Although he represented New Zealand at junior level, Burke also qualifies via ancestry, under the World Rugby selection eligibility criteria, to play for England or Scotland, through his Dover-born mother and Glasgow-born grandparents, respectively. Burke ultimately chose to represent Scotland and, on 15 January 2025, he received his first call-up to the Scottish senior squad, ahead of the 2025 Six Nations Championship.
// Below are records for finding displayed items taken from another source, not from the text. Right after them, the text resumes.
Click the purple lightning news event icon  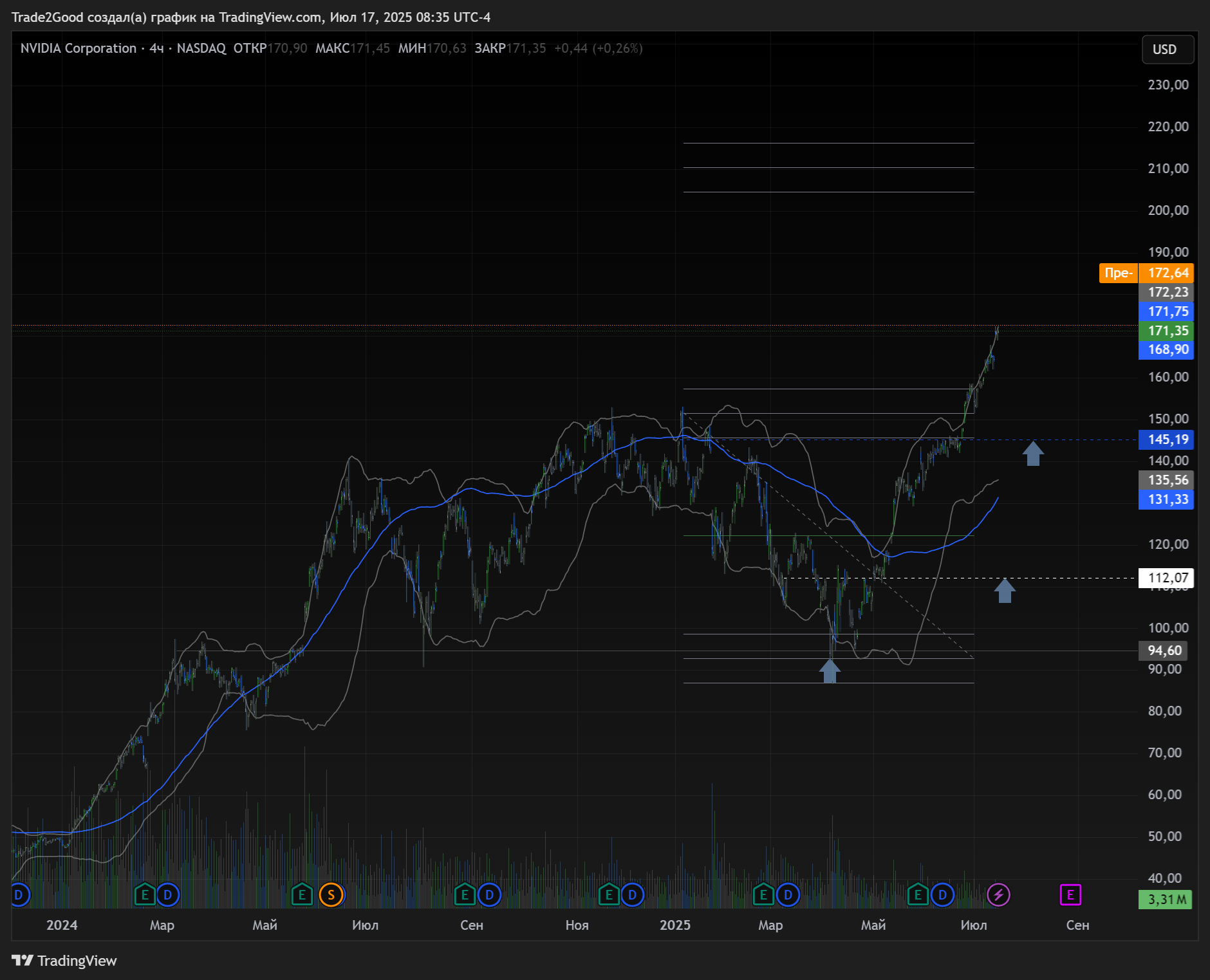998,894
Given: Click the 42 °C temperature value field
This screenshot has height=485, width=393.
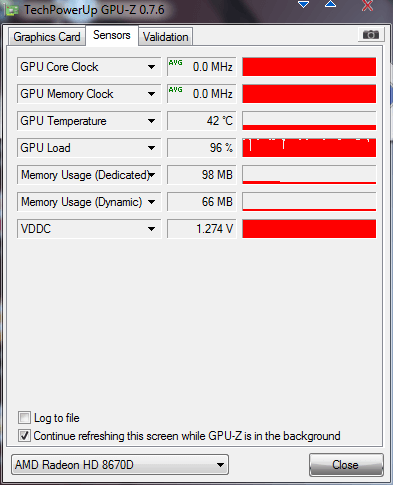Looking at the screenshot, I should [x=202, y=121].
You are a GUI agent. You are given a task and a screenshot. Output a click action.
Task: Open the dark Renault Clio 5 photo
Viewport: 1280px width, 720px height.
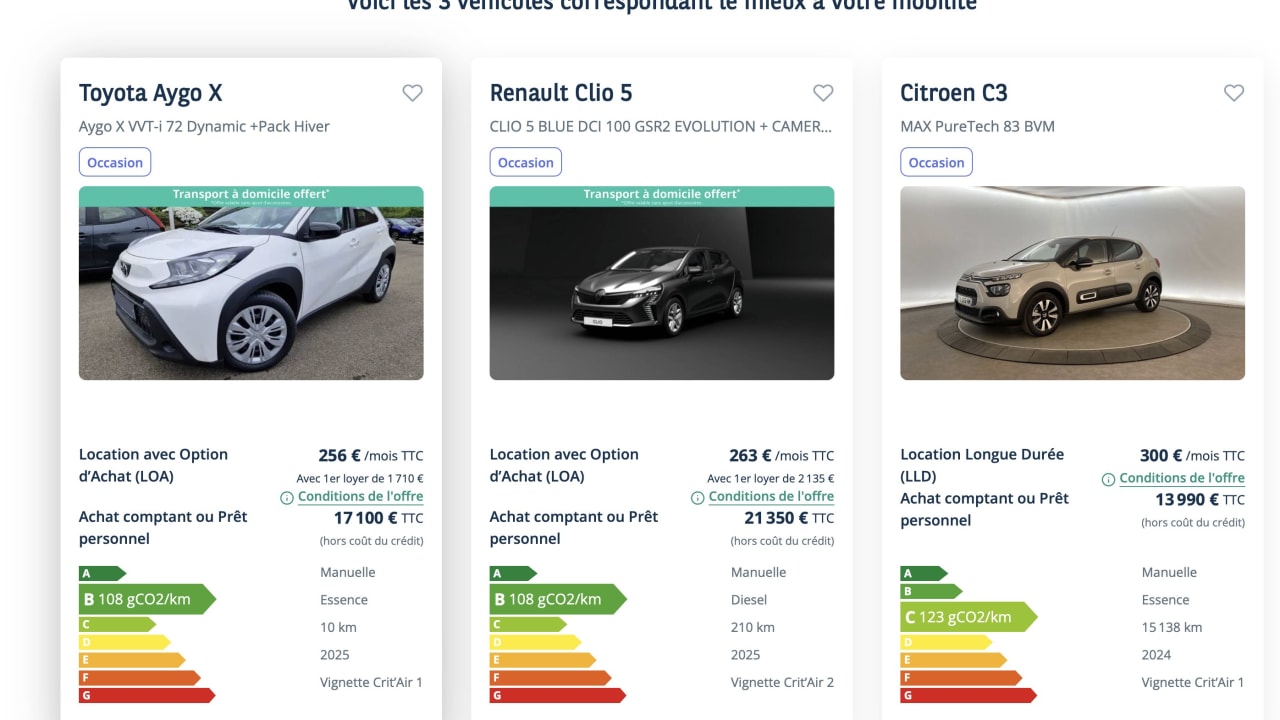[x=662, y=283]
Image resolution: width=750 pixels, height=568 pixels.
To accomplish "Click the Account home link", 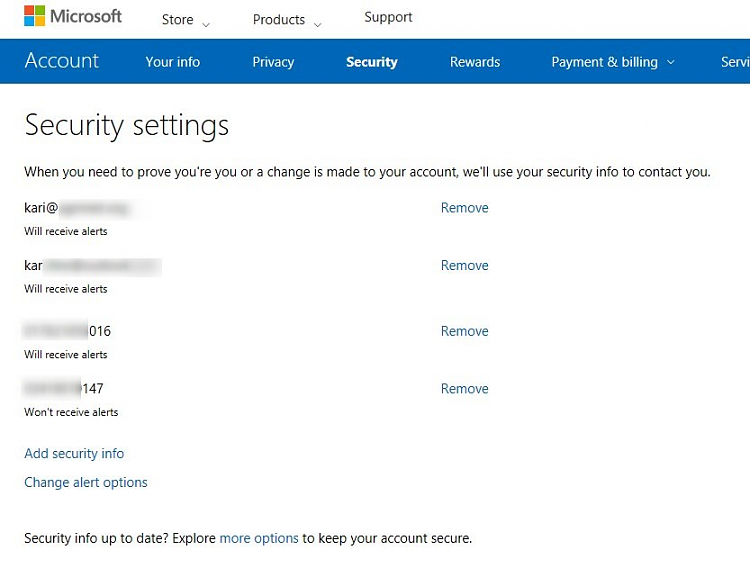I will click(62, 61).

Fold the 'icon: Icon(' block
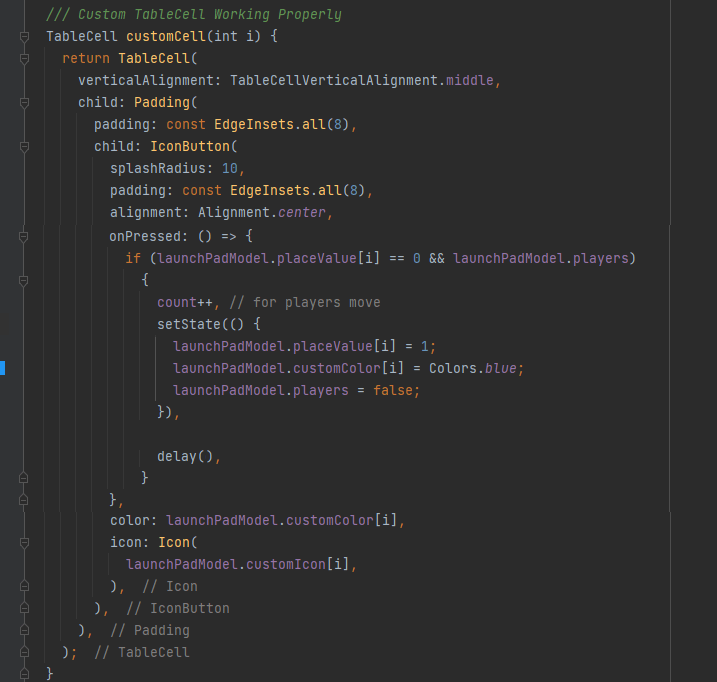click(x=25, y=542)
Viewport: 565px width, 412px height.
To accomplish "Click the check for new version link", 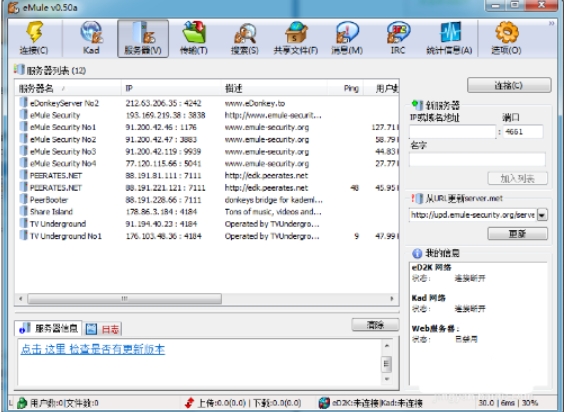I will [93, 349].
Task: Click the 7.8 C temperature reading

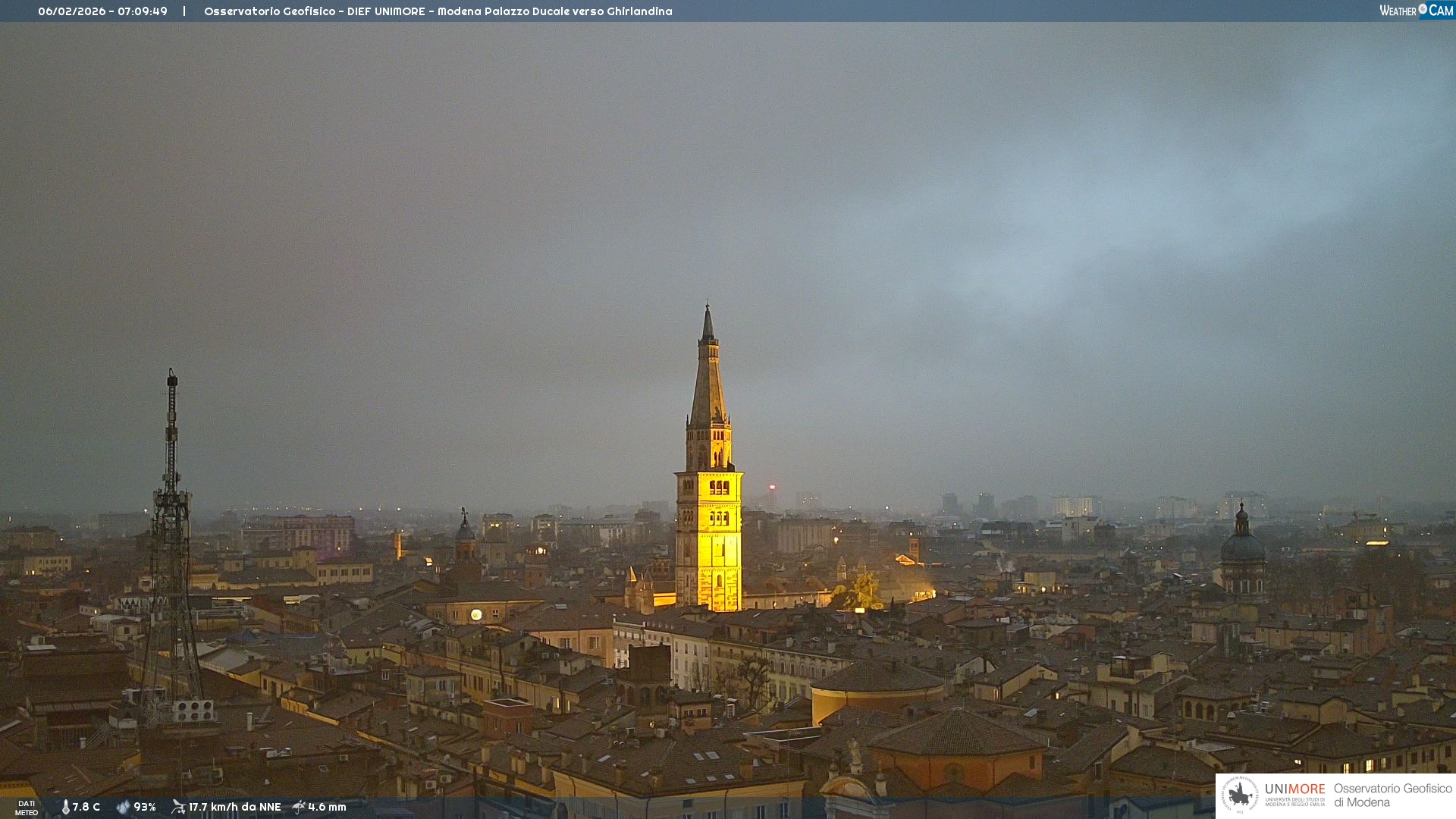Action: point(86,807)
After not featuring in the Six Nations, Burke was again included in the Scotland squad for the 2025 summer tour to the Southern Hemisphere. He made his first international appearance on 5 July 2025, coming on as a replacement in a non-cap match against the Māori All Blacks. His full test debut followed a week later, as he started at fly-half for Scotland against Fiji on 12 July 2025.

He played for Scotland 'A' on 6 February 2026 in their match against Italy XV.